Quando la malattia è evidente, la sua evoluzione è rapida e la maggior parte dei pazienti, per quanto trattati, vive da tre a sei mesi. Se invece la diagnosi è fatta per tempo, la resezione chirurgia può essere attuata con successo, specie se non vi sono metastasi a distanza, resezione che spesso si allarga ad un intero lobo epatico. La sopravvivenza però anche in questi casi selezionati è sempre bassa a cinque anni. Gli screening, allora, che si attuano per ricercare i pazienti in tempo utile, oltre che l’alfafetoproteina, ricercano i marcatori dell’epatite e cioè i soggetti HbsAg positivi sono stati trattati chirurgicamente per tempo, poiché gli autori orientali li tenevano sempre sotto osservazione ed in essi la resezione di piccoli carcinomi epatocellulari capsulati dava una sopravvivenza a cinque anni anche del 70%. Infine il trapianto di fegato, in casi limitati, può essere utilizzato come opzione terapeutica.
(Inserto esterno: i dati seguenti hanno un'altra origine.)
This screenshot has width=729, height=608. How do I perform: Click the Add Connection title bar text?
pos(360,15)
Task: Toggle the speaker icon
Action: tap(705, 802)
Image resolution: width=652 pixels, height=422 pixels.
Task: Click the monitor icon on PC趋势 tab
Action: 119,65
Altri approcci sono la chemioembolizzazione e l’alcolizzazione delle lesioni per via percutanea o la crioablazione e la terapia genica o la terapia a radioablazione.

Altri tipi di tumori del fegato sono:

- epatoblastoma dell’infanzia

- angiosarcoma a partire dagli spazi vascolarizzati

- angioendotelioma epitelioide

Tumori secondari o metastatici.

In genere derivano da lesioni primitive che hanno dato metastasi al fegato, che come sappiamo affonda le sue “radici” venose nel tubo digerente. Parliamo appunto di tumori del colon, poiché il fegato funzione come una specie di filtro, essendo dotato delle cellule del Kuppfer e, dunque, trattiene facilmente le cellule metastatiche. Virtualmente, eccettuato i tumori del sistema nervoso, ogni neoplasia primitiva può dare metastasi al fegato, oltre il tubo gastroenterico, il polmone, la mammella ed i melanomi. I segni, in questi casi, sono la cachessia, la febbre neoplastica, il dolore epatico, i segni di colestasi, l’ascite neoplastica che si determina repentinamente. La terapia in queste evenienze si fa più difficile, poiché bisogna comprendere come aggredire la lesione secondaria del fegato ed anche questa primitiva. Si tratta di decisioni che vanno affidate alle mani esperte di professionisti dei centri oncologici.